▸ **DATA FOR THIS EXERCISE**
-=-=-

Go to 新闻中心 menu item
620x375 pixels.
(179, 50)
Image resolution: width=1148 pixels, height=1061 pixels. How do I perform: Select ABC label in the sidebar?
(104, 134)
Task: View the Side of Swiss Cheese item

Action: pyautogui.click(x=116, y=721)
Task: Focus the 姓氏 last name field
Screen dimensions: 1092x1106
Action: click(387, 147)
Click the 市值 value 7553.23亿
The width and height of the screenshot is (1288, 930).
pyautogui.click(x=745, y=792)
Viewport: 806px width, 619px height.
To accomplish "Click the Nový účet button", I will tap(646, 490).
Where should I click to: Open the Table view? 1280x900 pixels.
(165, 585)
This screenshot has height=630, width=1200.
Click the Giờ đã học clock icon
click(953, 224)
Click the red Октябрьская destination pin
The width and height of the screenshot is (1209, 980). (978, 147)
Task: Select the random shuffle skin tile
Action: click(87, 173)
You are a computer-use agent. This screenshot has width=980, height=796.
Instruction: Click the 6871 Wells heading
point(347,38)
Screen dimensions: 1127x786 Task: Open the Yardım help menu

-=-=-

▸ **TASK STATEMENT**
If a line in the data contains the string "menu", copy it.

▸ **FINAL ANSWER**
Go to 新闻中心 menu item
Screen dimensions: 1127x786 Task: Open the Yardım help menu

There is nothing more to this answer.